The structural representation of the hyponymy recognition unit 204 of Fig. 2 shown devices is as shown in fig. 6, it includes:
HowNet hyponymies recognition unit 601, for extracting word A and B the next word set respectively using HowNet
Close HSETAAnd HSETBIf B ∈ HSETAOr A ∈ HSETB, then word A and B hyponymy be present, otherwise escape is originally adopted
Hyponymy recognition unit;
Adopted original adopted hyponymy recognition unit 602, for the hyponymy contained according to the original meaning of HowNet justice,
Word A and B adopted former definition set DEFSET are extracted respectivelyAAnd DEFSETB, if there is DEFA∈DEFSETAAnd DEFB∈
DEFSETB, meet main justice it is former consistent andOrThen word A and B has upper the next pass
System.
The structural representation of the Chinese-English translation unit 205 of Fig. 2 shown devices is as shown in fig. 7, it includes:
Chinese-English translation unit 701, corresponding English collection is converted to for translating word A and B respectively using Chinese-English Dictionary
Close ENSET (A) and ENSET (B).
The structural representation of the English word semantic relation recognition unit 206 of Fig. 2 shown devices is as shown in figure 8, it includes:
English antonymy recognition unit 801, for each English word ENA∈ ENSET (A), ENB∈ ENSET (B),
Word EN is extracted according to English knowledge resourceAAntisense set of words ENASETAIf word ENB∈ENASETA, then English word
ENAAnd ENBAntonymy be present, namely otherwise former Chinese word turns English integral part relation recognition list to antonymy be present
Member;
English integral part relation recognition unit 802, for each English word ENA∈ ENSET (A), ENB∈ENSET
(B) word EN, is extracted according to English knowledge resource respectivelyAAnd ENBPart set of words ENMSETAAnd ENMSETBIf word
ENB∈ENMSETAOr ENA∈ENMSETB, then English word ENAAnd ENBIntegral part relation, namely former Chinese word pair be present
Integral part relation be present, otherwise turn English synonymy recognition unit;
English synonymy recognition unit 803, for each English word ENA∈ ENSET (A), ENB∈ ENSET (B),
Word EN is extracted according to English knowledge resourceATongYiCi CiLin ENSSETAIf word ENB∈ENSSETA, then English word
ENAAnd ENBSynonymy, namely former Chinese word being present to synonymy be present, it is single otherwise to turn English hyponymy identification
Member;
English hyponymy recognition unit 804, for for each English word ENA∈ ENSET (A), ENB∈ENSET
(B) word EN, is extracted according to English knowledge resource respectivelyAAnd ENBThe next set of words ENHSETAAnd ENHSETBIf word
ENB∈ENHSETAOr ENA∈ENHSETB, then English word ENAAnd ENBHyponymy, namely former Chinese word be present to depositing
In hyponymy.
The Chinese word semantic relation identification device of combination China and Britain knowledge resource shown in Fig. 2~Fig. 8 can be integrated into
In various hardware entities.For example the Chinese word semantic relation identification device for combining Sino-British knowledge resource can be integrated into:It is individual
Among the equipment such as people's computer, smart mobile phone, work station.
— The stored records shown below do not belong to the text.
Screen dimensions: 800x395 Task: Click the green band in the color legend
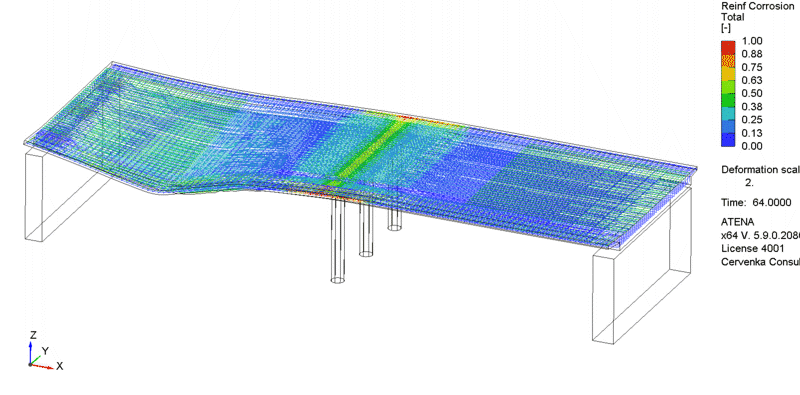tap(728, 93)
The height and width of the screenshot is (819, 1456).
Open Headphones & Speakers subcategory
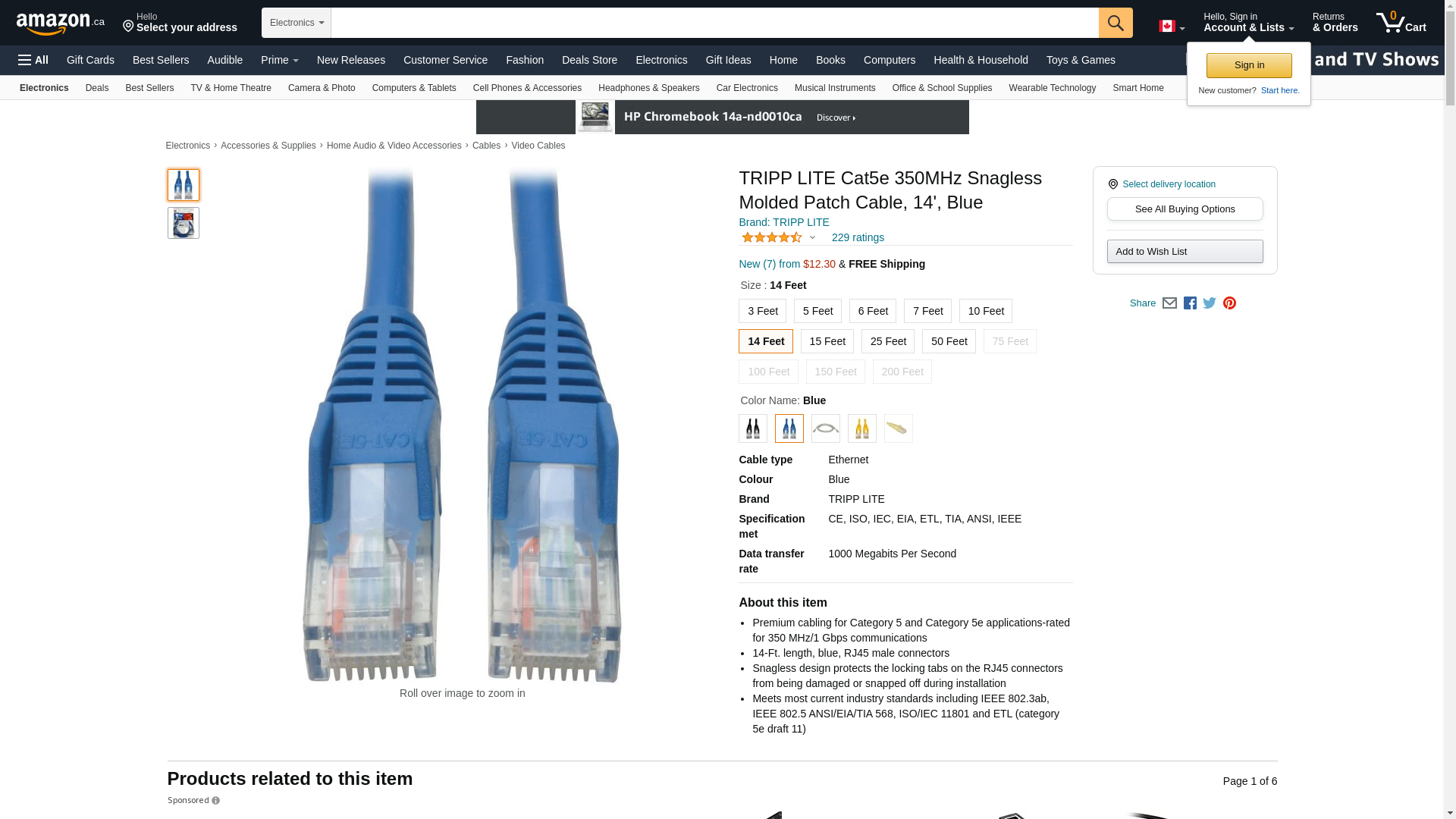click(x=648, y=88)
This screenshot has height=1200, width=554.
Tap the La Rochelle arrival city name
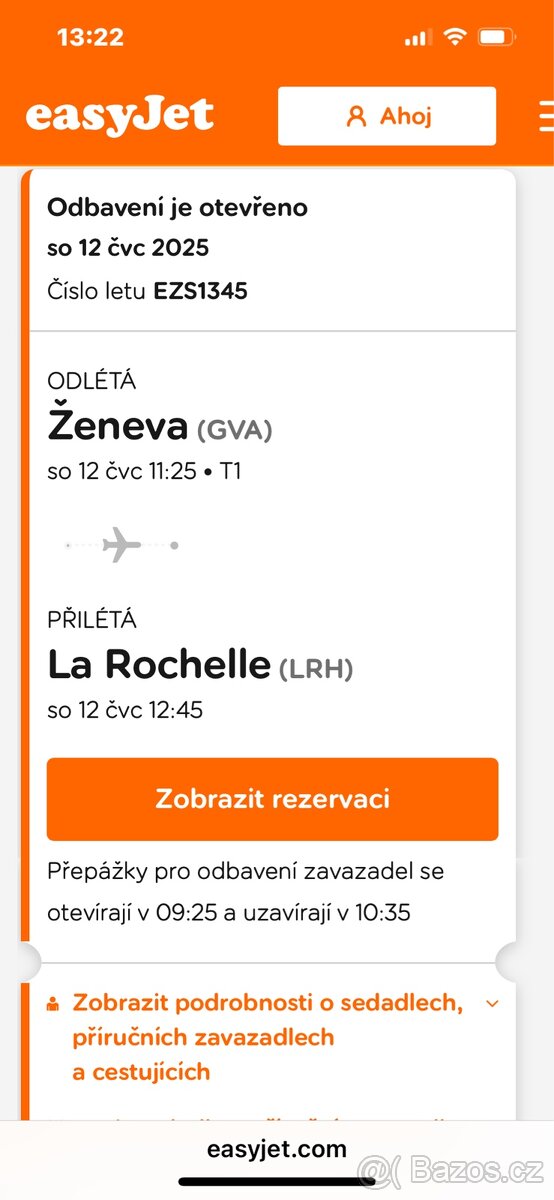coord(159,665)
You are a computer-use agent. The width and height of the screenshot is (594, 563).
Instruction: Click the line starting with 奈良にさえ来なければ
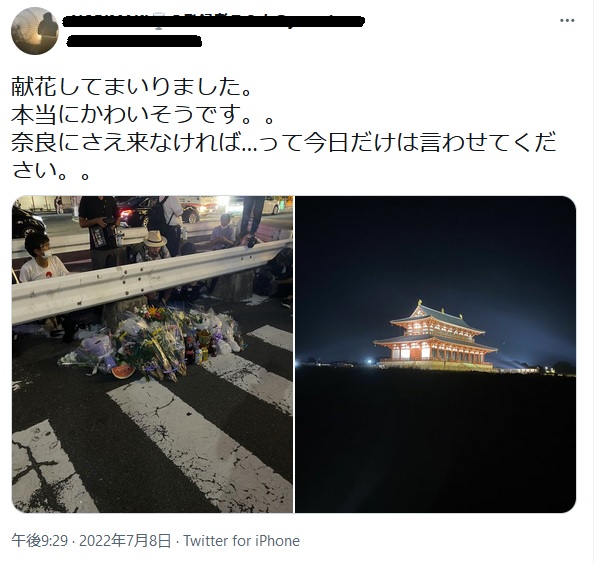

The combination China and Britain that embodiment of the present invention is proposed can be known by the storing mode that instruction or instruction set store
The Chinese word semantic relation recognition methods for knowing resource is stored in various storage mediums.These storage mediums include but not limited to
In:Floppy disk, CD, hard disk, internal memory, USB flash disk, CF cards, SM cards etc..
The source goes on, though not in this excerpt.